Broker’s call: Tata Technologies (Sell)

Target: ₹490

CMP: ₹661.35

Tata Technologies’ Q3 revenue was aided by non-auto services, while margins were impacted by wage hike and a cybersecurity incident at JLR. The company is aiming for sequential growth of 10 per cent in Q4 in the services segment, led by normalisation of revenues at JLR, integration of ES-TEC numbers and continued growth in non-auto services revenues, which should not be challenging in our view.

We maintain our view that in the medium term, due to planned scaling down of product investments by its anchor clients, JLR and Tata Motors, auto services revenue may come under pressure.

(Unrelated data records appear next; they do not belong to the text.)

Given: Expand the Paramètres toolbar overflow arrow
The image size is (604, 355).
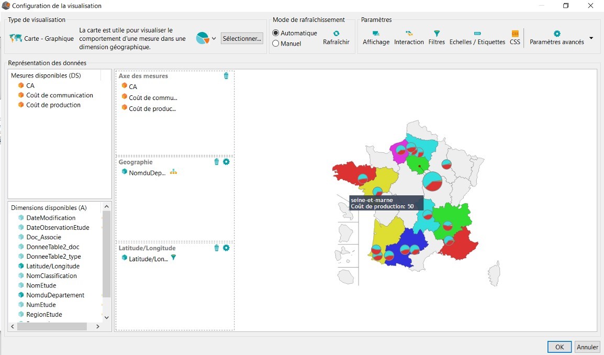Looking at the screenshot, I should [591, 38].
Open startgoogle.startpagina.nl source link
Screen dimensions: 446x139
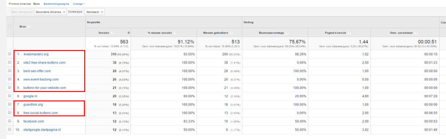(x=42, y=130)
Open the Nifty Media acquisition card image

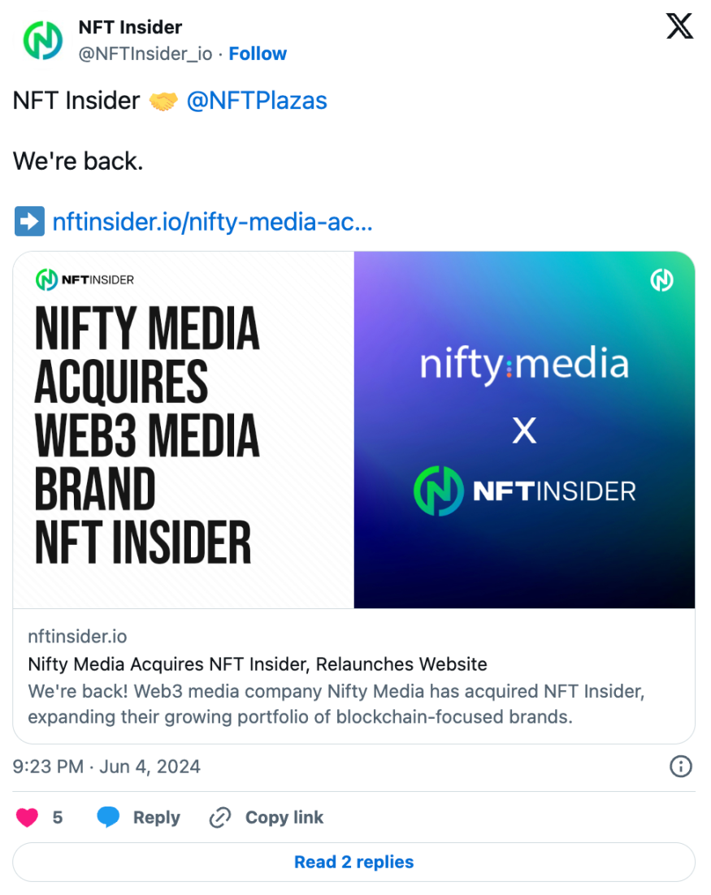353,430
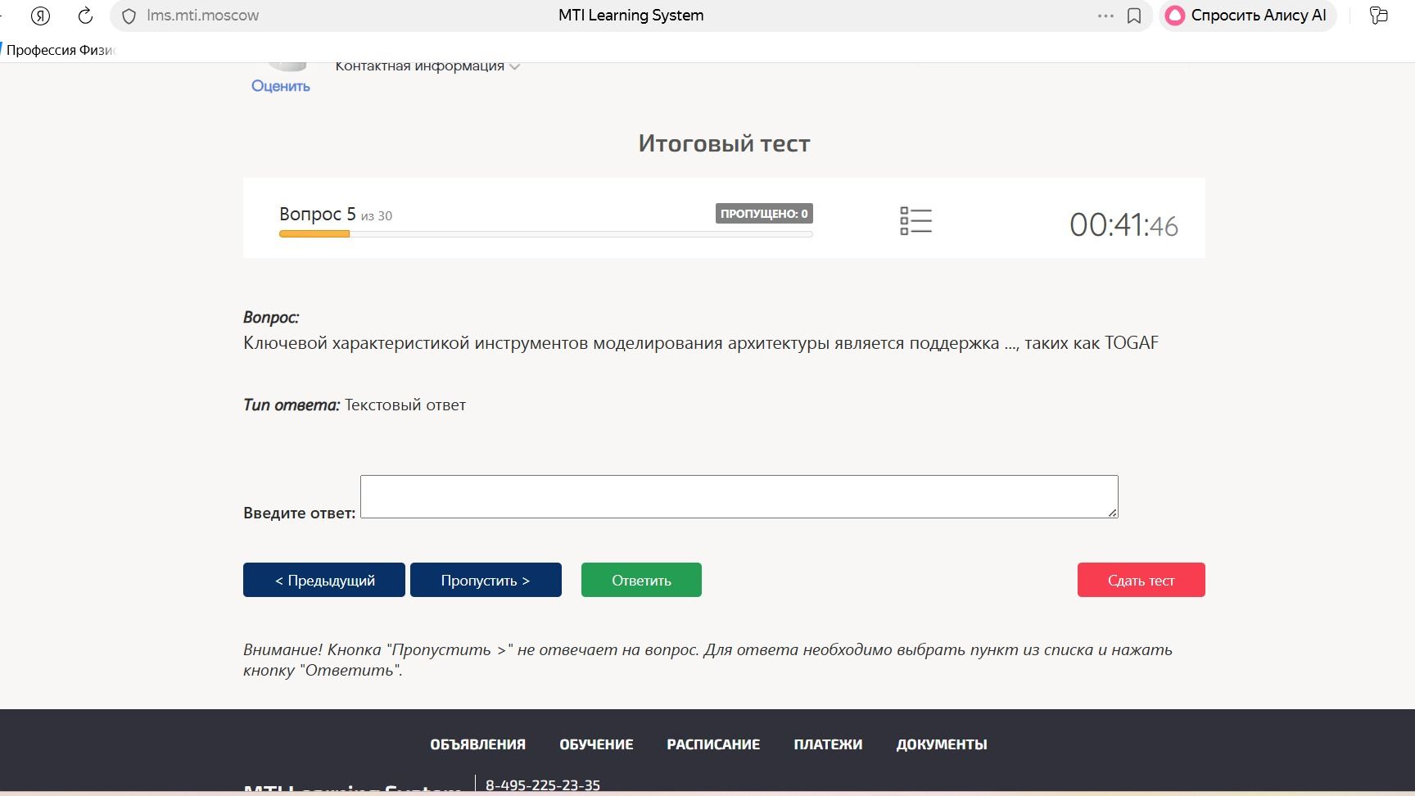Bookmark this page with the bookmark icon
1415x796 pixels.
1134,16
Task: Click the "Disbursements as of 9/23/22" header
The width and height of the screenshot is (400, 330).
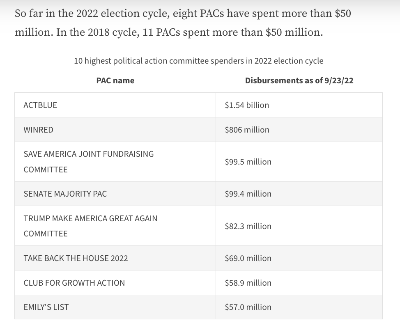Action: click(x=299, y=80)
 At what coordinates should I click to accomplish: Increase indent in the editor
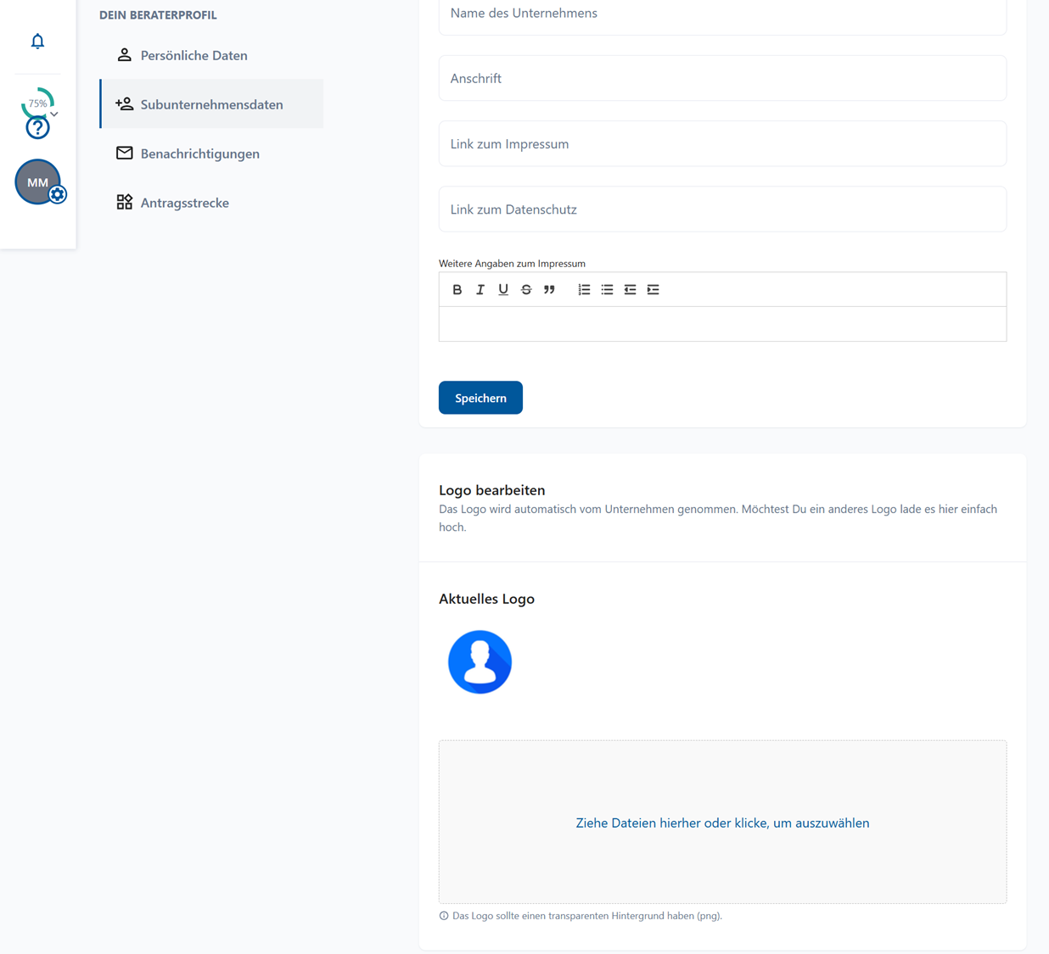point(653,290)
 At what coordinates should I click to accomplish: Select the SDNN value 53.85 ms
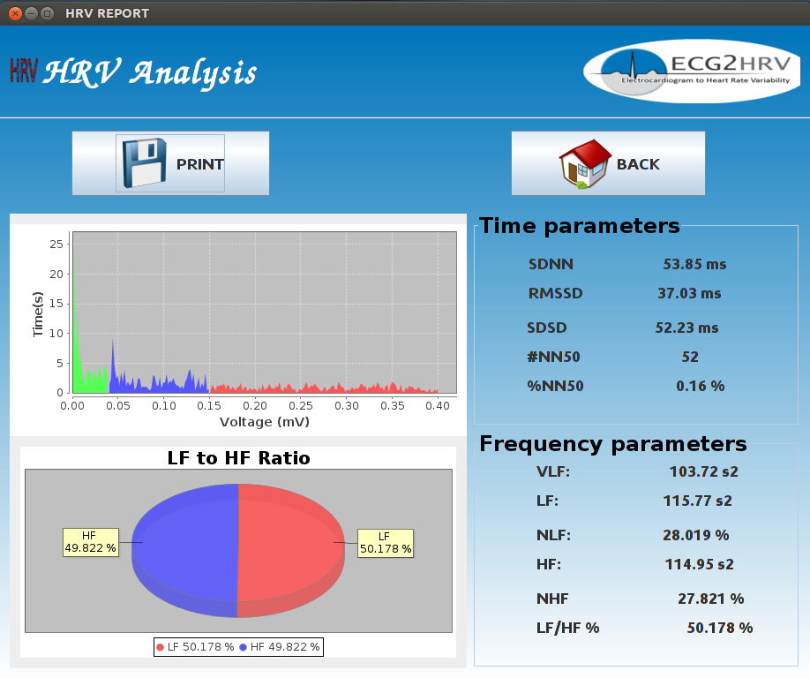(694, 264)
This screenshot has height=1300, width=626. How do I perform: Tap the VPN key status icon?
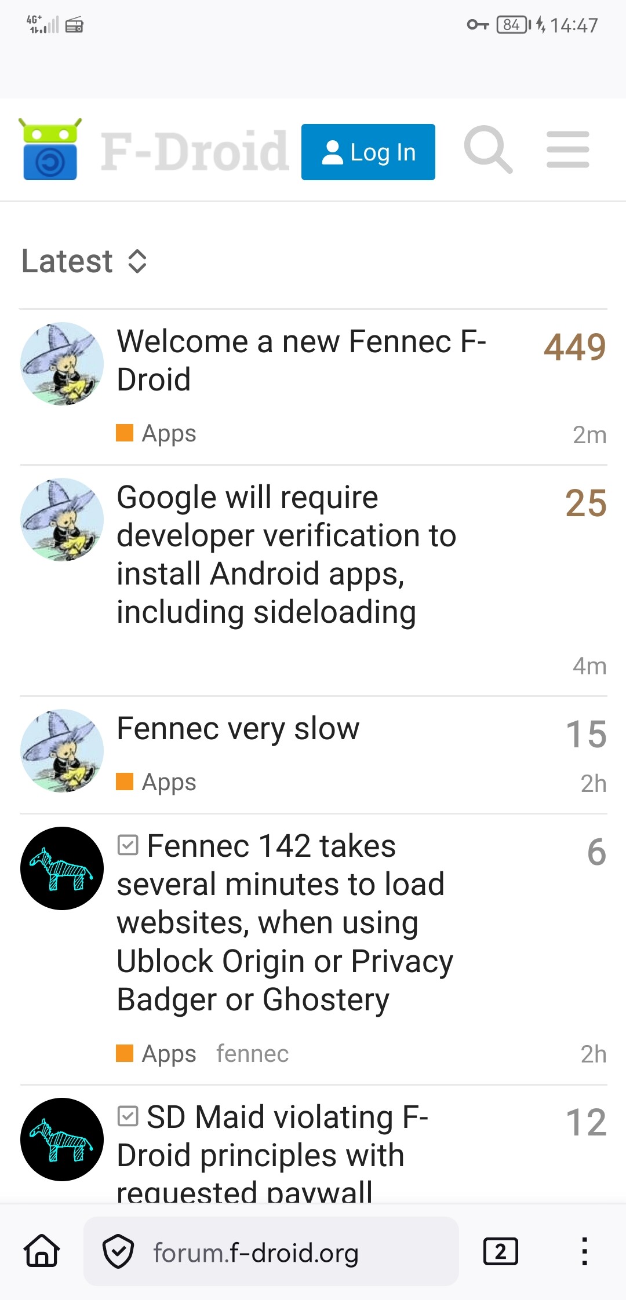point(478,25)
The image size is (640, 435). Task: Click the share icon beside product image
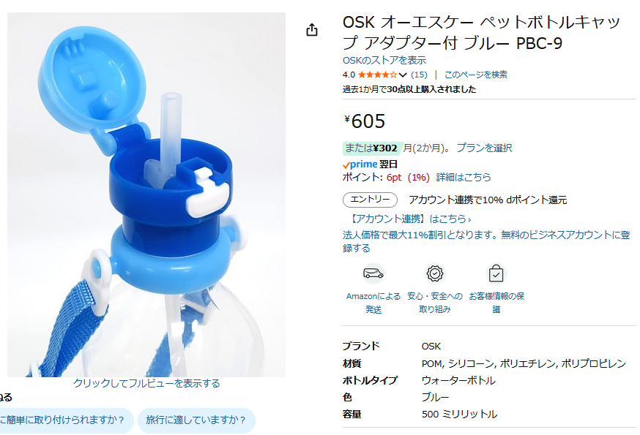click(312, 30)
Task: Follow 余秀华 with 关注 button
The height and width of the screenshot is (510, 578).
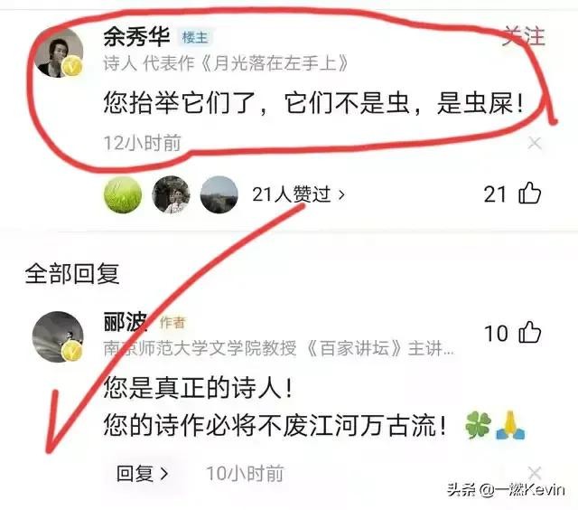Action: click(524, 36)
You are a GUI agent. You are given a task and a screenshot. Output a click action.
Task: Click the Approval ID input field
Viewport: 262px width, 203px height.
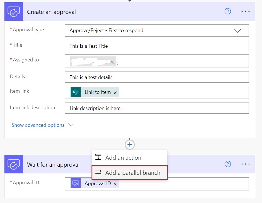click(181, 184)
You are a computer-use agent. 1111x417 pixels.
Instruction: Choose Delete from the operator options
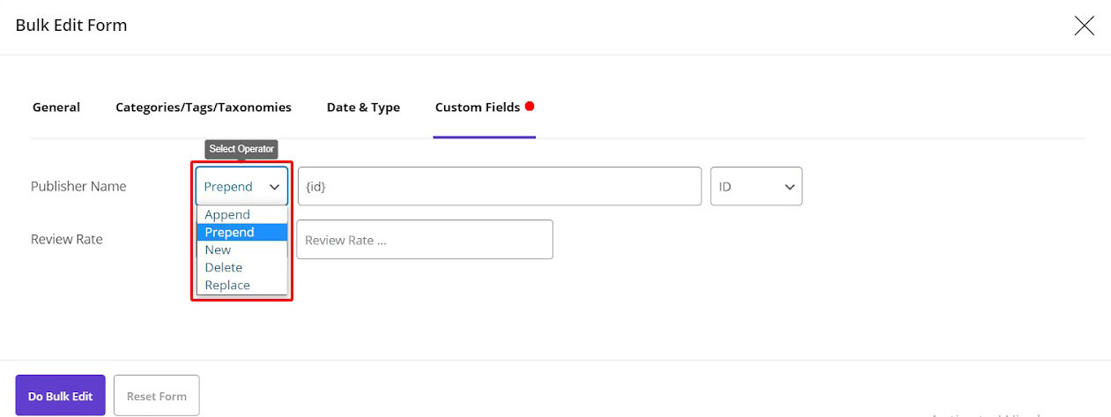[x=223, y=268]
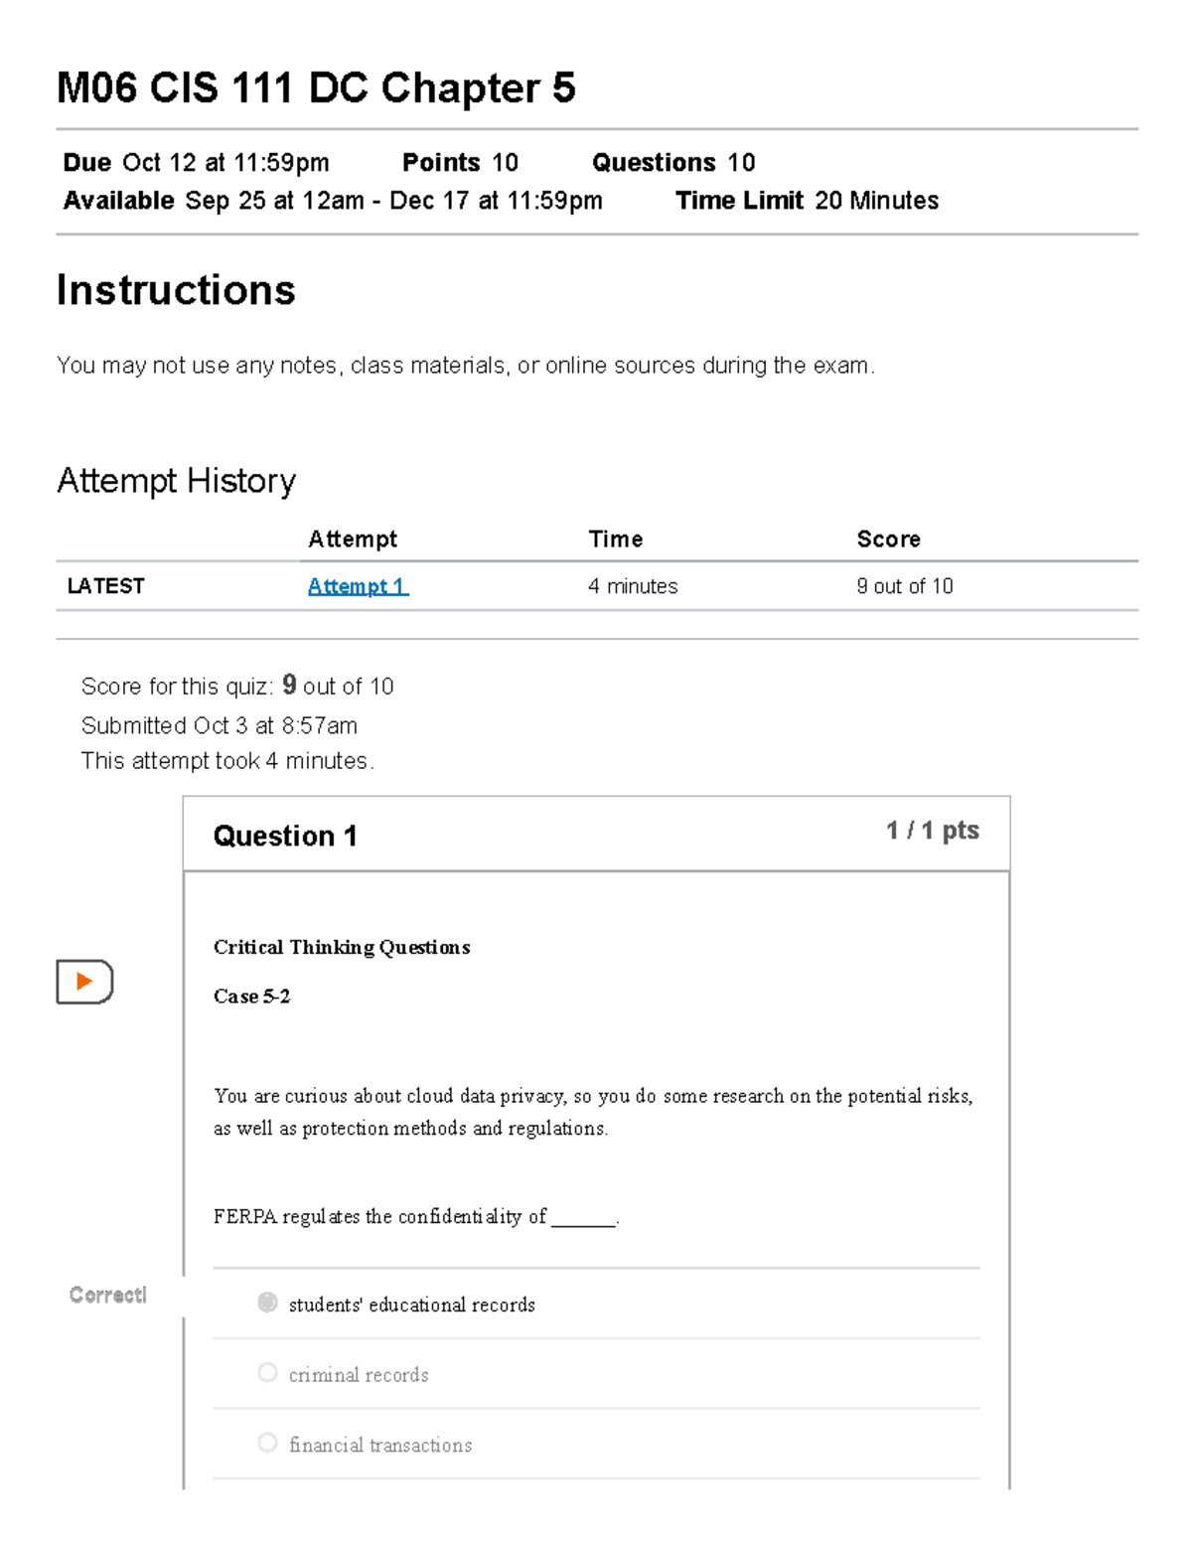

We raise our USD revenue estimates for FY27E-28E by 1-4 per cent on integration of ES-TEC as well as strong growth in non-auto services revenues.

The mix of non-auto services revenues (catering to ER&D need of Aerospace and Industrial heavy machinery clients) has increased from 9 to 15 per cent and this segment has been growing at over 5 per cent CQGR in the past few quarters. This with ES-TEC acquisition has helped pare dependency on anchor clients, TML and JLR. However, as per our view, the contribution of anchor clients is still around 50 per cent and this segment may continue to be weak. We thus retain Sell with a lower TP of ₹490 from ₹515, based on 22x (unchanged) FY28E P/E.

Recovery in anchor client spend and higher-than-expected contribution from BMW JV are key risks to our call.